## Task item
Write out the entries verbatim and leave the images out of the copy.

Data section section start

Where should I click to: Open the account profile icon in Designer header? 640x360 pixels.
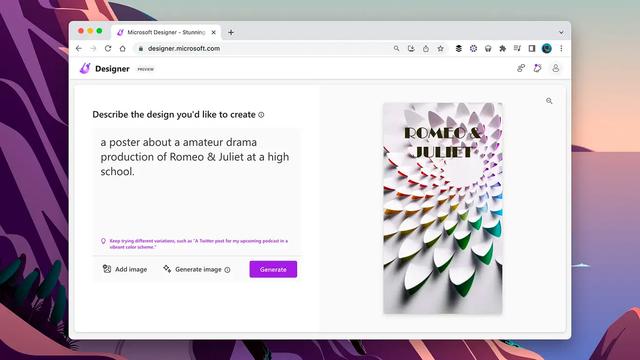556,68
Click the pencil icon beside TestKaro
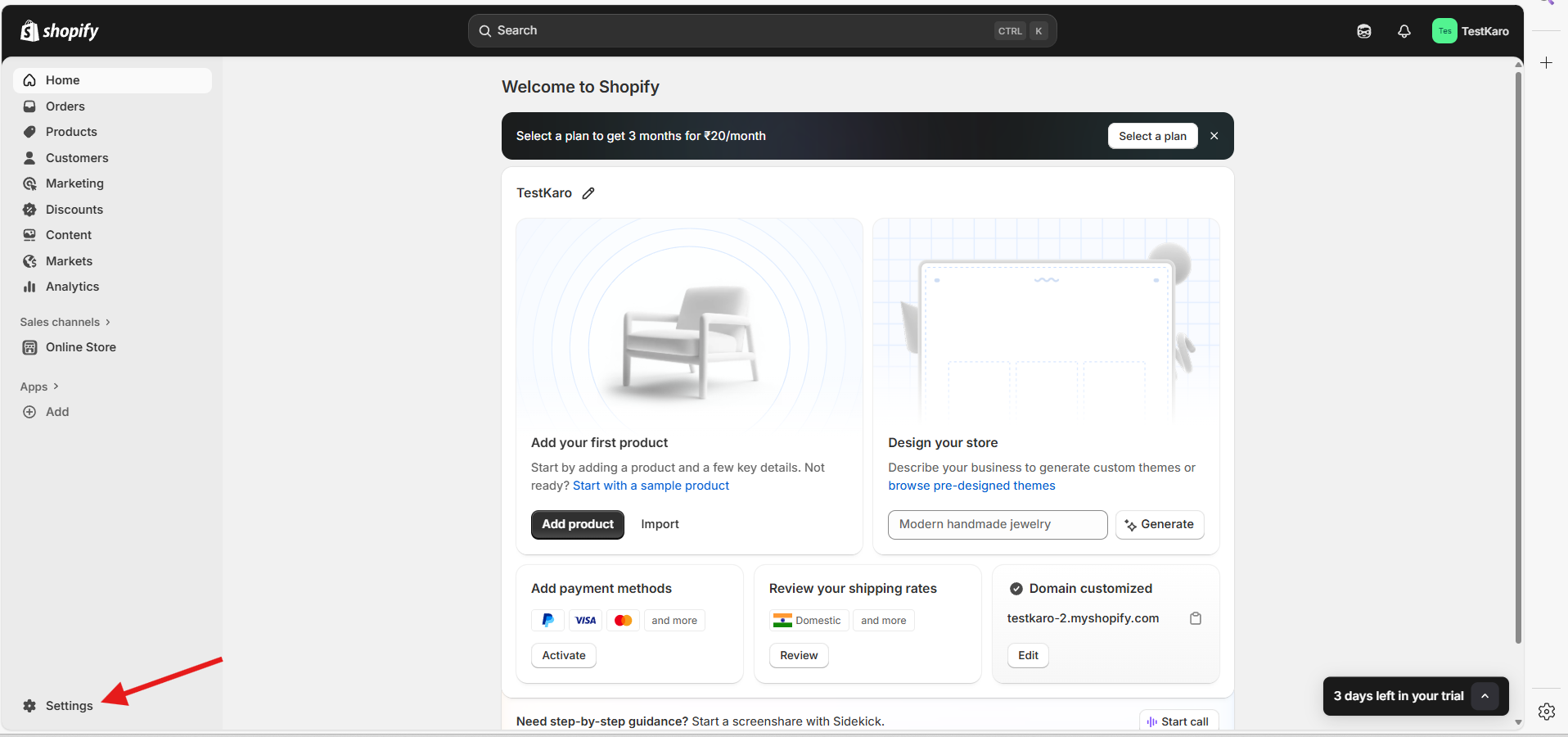This screenshot has width=1568, height=737. (x=588, y=193)
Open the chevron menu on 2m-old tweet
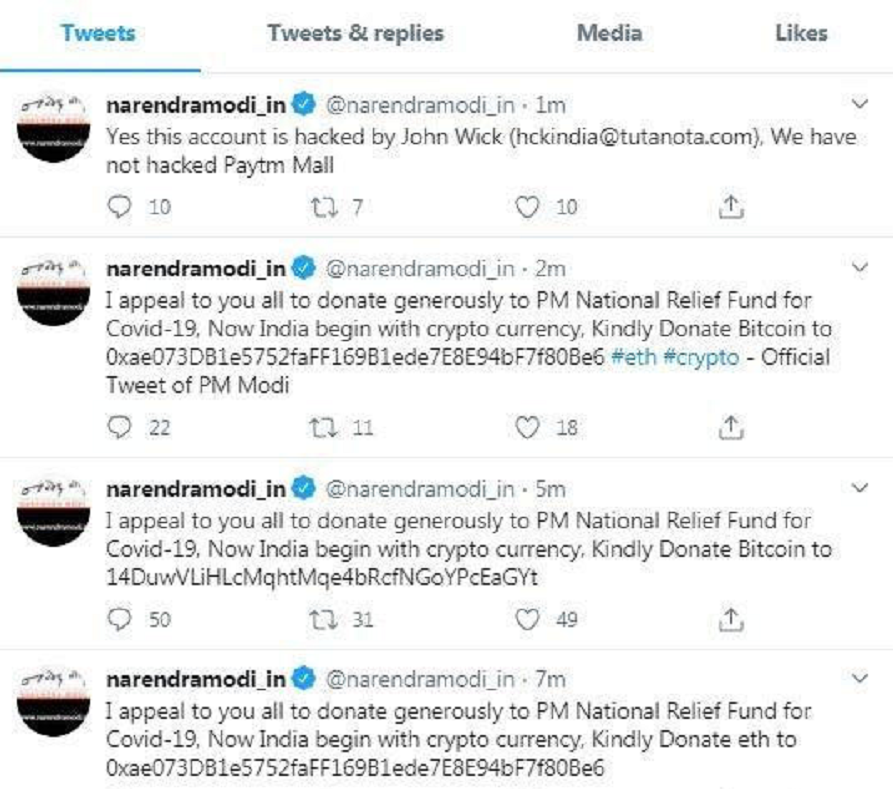893x789 pixels. [859, 267]
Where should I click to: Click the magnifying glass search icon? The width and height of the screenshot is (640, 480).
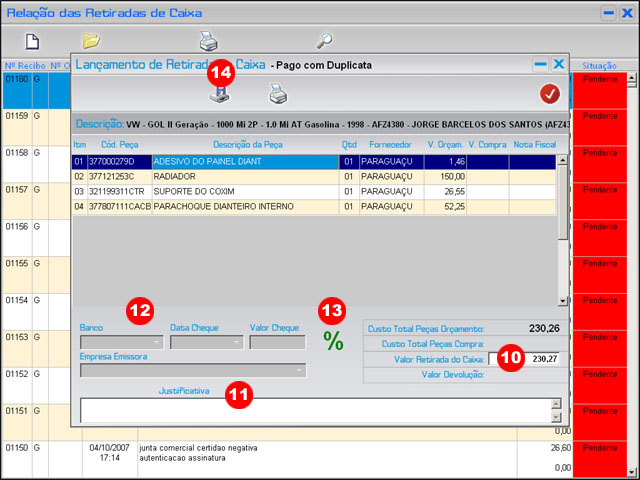tap(324, 41)
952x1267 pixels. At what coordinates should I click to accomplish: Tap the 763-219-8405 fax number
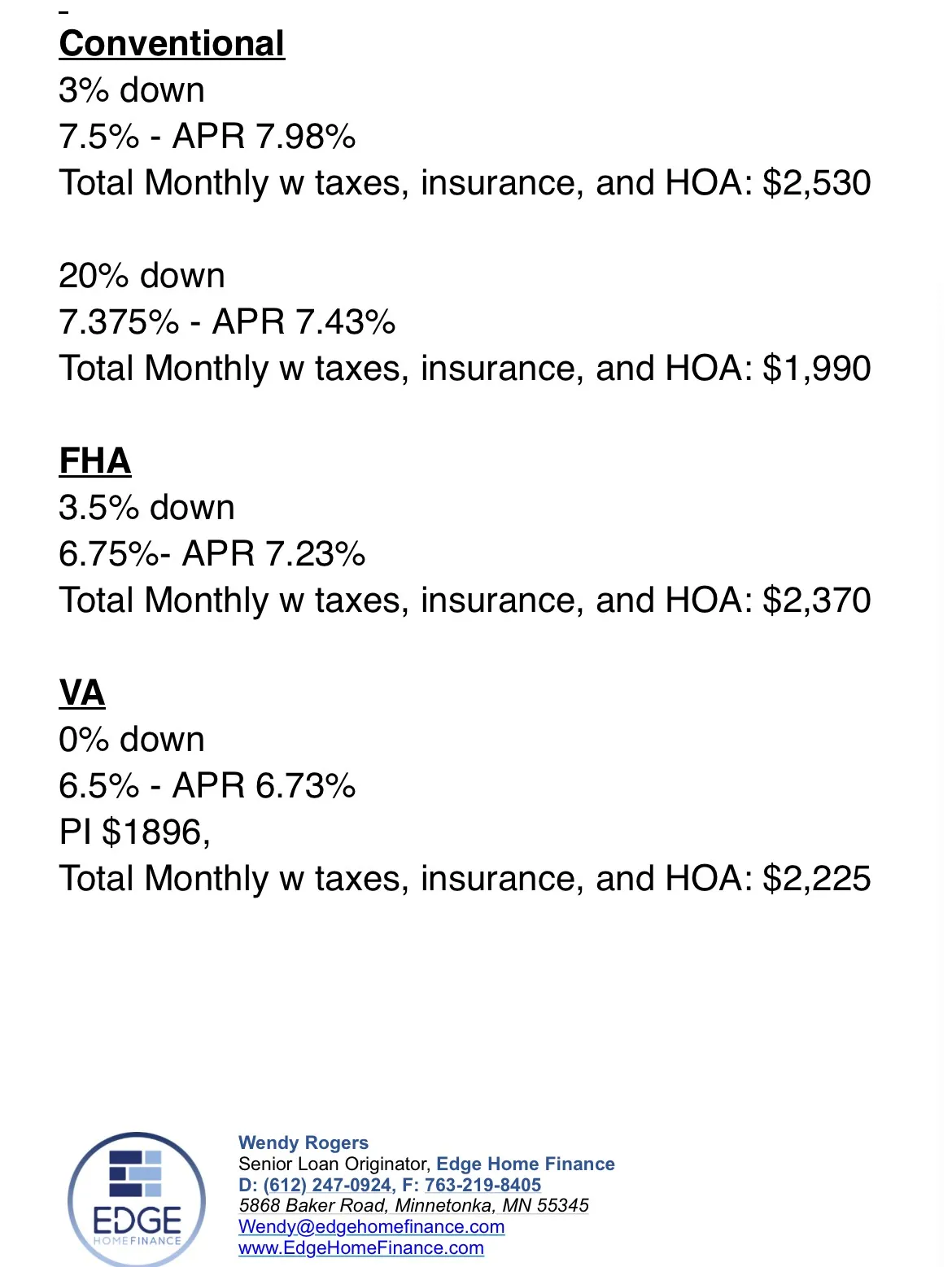click(x=483, y=1185)
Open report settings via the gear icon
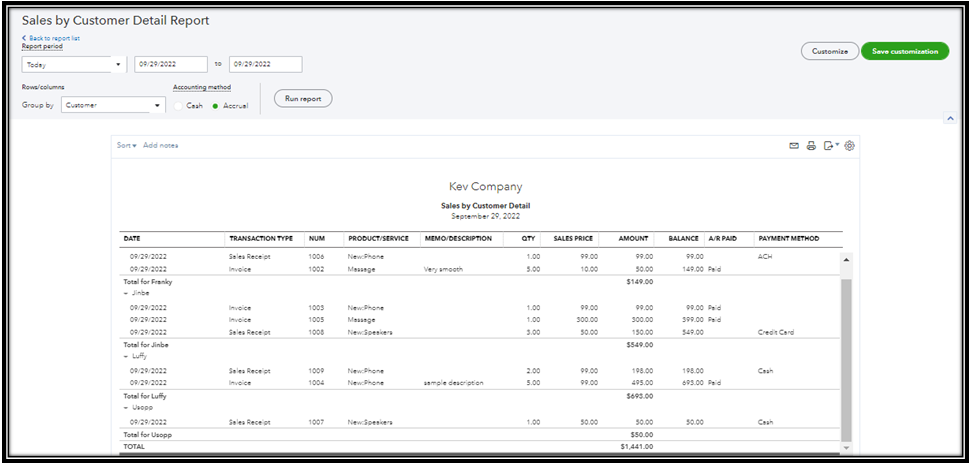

Data section section end

## Exercise result
Where should I click to: Open the account profile icon in Designer header? 640x360 pixels.
556,68
Click the pencil icon beside TestKaro
This screenshot has width=1568, height=737. (x=588, y=193)
Open the chevron menu on 2m-old tweet
893x789 pixels. [859, 267]
Where should I click to: Click the magnifying glass search icon? The width and height of the screenshot is (640, 480).
tap(324, 41)
952x1267 pixels. At what coordinates should I click to accomplish: Tap the 763-219-8405 fax number
click(x=483, y=1185)
Open report settings via the gear icon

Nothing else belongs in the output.